College of Engineering mourns the loss of faculty member Arzoo Katiyar


By Sarah Small

UNIVERSITY PARK, Pa. — The Penn State College of Engineering community mourns the loss of Arzoo Katiyar, assistant professor of computer science and engineering. Katiyar, born Sept. 9, 1990, died on Sunday, May 30, in the Memorial Sloan Kettering Cancer Center in New York at the age of 30.

Katiyar joined the college’s School of Electrical Engineering and Computer Science faculty on Aug. 15, 2020. Her research was in natural language processing (NLP), with a particular interest in information extraction and structured prediction. Prior to joining Penn State, she spent a year as a postdoctoral researcher at ASAPP Inc. She received her doctorate in August 2019 in computer science with a focus on natural language processing at Cornell University, where she was advised by Claire Cardie, professor of computer science and information science. Before attending Cornell, she obtained an integrated bachelor and master of technology degree from IIT Kanpur in July 2013.

In her short time at Penn State, she established ties and collaborations with many faculty, including Becky Passonneau and Rui Zhang in computer science and engineering and Kenneth Huang, Shomir Wilson and Prasenjit Mitra in the College of Information Sciences and Technology. She was involved in all NLP activities, including planning the NLP colloquium, presenting research to NLP grad students and discussing curriculum. She co-advised two computer science and engineering master students with Huang. Katiyar also interacted with several of Mitra's students on dialog summarization, native language identification and classroom dialog analysis.

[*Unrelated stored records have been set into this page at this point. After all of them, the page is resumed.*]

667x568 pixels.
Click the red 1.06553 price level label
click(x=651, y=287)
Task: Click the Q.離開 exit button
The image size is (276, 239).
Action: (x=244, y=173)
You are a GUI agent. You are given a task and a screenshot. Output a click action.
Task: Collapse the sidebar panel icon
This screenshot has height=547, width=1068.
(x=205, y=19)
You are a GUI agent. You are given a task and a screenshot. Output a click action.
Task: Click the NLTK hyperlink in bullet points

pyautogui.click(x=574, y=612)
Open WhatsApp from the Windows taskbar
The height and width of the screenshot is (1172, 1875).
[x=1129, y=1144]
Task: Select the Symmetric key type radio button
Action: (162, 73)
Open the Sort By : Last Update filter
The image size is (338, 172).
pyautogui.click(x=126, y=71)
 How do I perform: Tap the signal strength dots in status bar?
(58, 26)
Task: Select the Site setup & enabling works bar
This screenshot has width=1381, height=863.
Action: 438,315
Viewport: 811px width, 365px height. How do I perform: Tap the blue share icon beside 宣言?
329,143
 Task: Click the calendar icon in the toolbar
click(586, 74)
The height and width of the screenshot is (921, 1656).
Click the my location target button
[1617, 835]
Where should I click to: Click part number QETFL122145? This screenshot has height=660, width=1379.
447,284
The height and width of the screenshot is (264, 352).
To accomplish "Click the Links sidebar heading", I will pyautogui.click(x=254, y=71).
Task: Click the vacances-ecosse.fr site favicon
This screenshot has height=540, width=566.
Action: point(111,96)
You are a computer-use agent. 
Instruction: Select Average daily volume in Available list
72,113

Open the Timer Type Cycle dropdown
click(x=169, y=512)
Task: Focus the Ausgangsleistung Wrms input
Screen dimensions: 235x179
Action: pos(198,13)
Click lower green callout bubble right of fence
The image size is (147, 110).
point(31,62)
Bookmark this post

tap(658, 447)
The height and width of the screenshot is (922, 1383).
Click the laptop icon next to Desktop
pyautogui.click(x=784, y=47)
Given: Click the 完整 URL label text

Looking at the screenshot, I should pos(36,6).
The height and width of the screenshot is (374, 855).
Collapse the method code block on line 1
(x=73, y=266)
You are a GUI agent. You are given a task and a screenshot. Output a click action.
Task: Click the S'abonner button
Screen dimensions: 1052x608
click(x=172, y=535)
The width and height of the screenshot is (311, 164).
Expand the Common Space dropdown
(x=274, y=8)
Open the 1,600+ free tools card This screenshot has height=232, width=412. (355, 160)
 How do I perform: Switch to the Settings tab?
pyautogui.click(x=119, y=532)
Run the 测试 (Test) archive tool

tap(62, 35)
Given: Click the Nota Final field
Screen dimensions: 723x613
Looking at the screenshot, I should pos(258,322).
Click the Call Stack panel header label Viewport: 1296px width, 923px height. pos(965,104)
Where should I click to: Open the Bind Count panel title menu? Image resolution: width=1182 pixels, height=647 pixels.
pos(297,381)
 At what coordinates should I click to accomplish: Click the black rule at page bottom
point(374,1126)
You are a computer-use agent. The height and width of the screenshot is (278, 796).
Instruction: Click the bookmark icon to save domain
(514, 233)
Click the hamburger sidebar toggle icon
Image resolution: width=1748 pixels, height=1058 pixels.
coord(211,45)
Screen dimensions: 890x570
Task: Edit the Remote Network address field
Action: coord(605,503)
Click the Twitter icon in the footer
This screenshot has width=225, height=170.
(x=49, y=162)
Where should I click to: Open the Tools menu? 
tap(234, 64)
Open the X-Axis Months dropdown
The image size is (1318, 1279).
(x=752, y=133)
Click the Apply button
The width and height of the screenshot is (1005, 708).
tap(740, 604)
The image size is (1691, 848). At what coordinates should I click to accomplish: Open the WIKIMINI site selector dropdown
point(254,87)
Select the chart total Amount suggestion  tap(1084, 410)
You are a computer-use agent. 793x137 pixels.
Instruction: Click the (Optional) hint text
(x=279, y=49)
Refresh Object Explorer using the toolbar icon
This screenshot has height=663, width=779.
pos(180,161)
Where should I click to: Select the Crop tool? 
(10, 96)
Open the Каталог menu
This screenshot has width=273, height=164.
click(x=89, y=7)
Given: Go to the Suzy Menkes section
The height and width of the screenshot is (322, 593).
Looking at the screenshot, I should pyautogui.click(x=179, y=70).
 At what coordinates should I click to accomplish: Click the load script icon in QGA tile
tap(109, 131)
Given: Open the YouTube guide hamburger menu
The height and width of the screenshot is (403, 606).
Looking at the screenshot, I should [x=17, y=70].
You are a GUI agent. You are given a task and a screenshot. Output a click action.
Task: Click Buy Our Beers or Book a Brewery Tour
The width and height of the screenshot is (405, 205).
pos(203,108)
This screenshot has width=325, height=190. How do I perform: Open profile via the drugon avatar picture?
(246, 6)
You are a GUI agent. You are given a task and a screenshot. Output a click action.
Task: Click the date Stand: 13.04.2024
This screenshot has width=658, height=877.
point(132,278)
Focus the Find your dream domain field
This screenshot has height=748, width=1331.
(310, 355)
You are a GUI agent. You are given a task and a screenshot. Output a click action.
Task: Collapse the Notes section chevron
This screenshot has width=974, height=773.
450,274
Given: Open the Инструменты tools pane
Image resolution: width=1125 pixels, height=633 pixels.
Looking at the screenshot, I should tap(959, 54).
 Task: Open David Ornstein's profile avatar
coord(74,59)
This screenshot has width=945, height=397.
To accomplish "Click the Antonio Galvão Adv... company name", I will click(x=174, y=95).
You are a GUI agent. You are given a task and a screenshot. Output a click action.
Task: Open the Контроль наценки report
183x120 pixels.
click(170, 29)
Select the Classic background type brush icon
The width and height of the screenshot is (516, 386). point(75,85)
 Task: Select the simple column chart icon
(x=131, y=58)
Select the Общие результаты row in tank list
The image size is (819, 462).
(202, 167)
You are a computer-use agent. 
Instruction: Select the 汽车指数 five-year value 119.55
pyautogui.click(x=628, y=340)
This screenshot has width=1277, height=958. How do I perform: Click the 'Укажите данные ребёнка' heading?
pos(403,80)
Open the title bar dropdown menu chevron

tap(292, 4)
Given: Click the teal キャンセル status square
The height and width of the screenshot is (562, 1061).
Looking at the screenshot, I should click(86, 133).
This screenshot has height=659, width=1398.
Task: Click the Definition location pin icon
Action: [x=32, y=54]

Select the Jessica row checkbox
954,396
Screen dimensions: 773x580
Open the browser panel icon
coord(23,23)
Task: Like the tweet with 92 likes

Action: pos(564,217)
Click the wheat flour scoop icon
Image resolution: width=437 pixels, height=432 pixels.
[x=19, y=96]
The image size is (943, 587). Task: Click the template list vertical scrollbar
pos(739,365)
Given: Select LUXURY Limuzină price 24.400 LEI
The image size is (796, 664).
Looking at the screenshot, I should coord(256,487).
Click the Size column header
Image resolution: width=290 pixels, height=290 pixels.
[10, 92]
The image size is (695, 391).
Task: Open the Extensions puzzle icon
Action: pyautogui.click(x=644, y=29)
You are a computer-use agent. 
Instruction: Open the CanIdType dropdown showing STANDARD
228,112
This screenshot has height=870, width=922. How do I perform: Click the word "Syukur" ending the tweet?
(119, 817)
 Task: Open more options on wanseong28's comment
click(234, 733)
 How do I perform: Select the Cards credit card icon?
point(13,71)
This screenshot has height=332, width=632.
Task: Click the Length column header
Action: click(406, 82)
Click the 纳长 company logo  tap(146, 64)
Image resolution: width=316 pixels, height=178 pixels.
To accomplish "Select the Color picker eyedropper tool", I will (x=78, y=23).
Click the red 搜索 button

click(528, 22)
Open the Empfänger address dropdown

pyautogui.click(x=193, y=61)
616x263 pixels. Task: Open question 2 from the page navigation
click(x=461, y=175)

“I am shocked and saddened to learn about Arzoo’s passing,” said Kamesh Madduri, associate professor of computer science and engineering. “I enjoyed reading some of her recent papers last month and was looking forward to meeting her again in fall, but this was not to be. My condolences to her family and friends.”

His sentiments were echoed by many of the faculty members who did have an opportunity to interact with her. Passonneau emphasized that those who met her felt she was already an important member of the faculty.

“I helped recruit Arzoo to join me as the second computer science and engineering faculty member in the area of natural language processing, and I recall her second visit to campus particularly fondly,” Passonneau said. “On a sunny April day, we walked from Westgate to Old Main and back around beside the Nittany Lion Inn and then the golf course, discussing NLP research and teaching and the beauty of the campus. She clearly enjoyed the juxtaposition of the striking architecture of some of the newer buildings with the collegiate atmosphere of the older buildings, and I was sure she was imagining a very positive future here.”

Chita Das, department head and distinguished professor of computer science and engineering, recounted conversations he had with Katiyar.

“Arzoo joined the department in the fall of 2020 during the COVID-19 pandemic and was teaching a class in remote mode when she was diagnosed with cancer and started treatment,” Das said. “During one of our phone calls in late November 2020, she told me, ‘Chita, I will complete my class even though I am weak after surgery.’ She was young, vibrant and was just starting her career in a critical area of data science. I still vividly remember when she came for the interview and told me during our meeting, ‘Chita, I want to be a faculty. That is my dream.’ This is a terrible loss for the department that only time can heal.”

Katiyar is survived by her mother, brother, and life partner, Prateek Sehgal.